● **Task**
Reproduce each line from the first in the data through the line that contains "НОВИНКИ В STELS-PITER: квадроциклы" exactly; give nothing else.

● **Records to process**
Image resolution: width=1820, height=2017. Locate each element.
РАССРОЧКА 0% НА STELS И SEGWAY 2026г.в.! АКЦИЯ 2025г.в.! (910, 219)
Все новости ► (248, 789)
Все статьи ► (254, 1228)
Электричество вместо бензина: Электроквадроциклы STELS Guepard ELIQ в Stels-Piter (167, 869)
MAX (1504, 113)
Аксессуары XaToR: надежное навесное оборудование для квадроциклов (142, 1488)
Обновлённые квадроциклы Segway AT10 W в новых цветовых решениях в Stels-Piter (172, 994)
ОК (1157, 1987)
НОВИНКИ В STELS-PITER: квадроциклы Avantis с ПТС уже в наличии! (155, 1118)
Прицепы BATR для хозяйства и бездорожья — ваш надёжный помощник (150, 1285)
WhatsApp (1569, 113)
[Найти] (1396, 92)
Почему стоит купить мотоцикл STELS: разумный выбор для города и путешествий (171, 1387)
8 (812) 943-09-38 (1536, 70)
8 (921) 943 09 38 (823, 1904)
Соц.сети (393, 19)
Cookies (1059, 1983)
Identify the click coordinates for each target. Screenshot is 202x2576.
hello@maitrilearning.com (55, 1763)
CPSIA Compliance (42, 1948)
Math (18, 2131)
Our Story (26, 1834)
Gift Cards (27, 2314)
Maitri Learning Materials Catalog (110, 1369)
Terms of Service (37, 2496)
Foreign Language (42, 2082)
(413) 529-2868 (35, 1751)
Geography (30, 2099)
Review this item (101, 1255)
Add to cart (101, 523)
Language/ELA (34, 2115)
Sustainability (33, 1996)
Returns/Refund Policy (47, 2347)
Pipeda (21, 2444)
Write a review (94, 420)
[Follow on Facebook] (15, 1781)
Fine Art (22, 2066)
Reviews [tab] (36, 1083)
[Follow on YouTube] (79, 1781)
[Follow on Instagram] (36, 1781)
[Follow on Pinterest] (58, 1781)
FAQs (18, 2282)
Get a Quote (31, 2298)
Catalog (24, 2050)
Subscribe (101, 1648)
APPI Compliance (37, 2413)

● **Problem solution**
Image resolution: width=1820, height=2017. Locate each element.
РАССРОЧКА 0% НА STELS И SEGWAY 2026г.в.! АКЦИЯ 2025г.в.! (910, 219)
Все новости ► (248, 789)
Все статьи ► (254, 1228)
Электричество вместо бензина: Электроквадроциклы STELS Guepard ELIQ в Stels-Piter (167, 869)
MAX (1504, 113)
Аксессуары XaToR: надежное навесное оборудование для квадроциклов (142, 1488)
Обновлённые квадроциклы Segway AT10 W в новых цветовых решениях в Stels-Piter (172, 994)
ОК (1157, 1987)
НОВИНКИ В STELS-PITER: квадроциклы Avantis с ПТС уже в наличии! (155, 1118)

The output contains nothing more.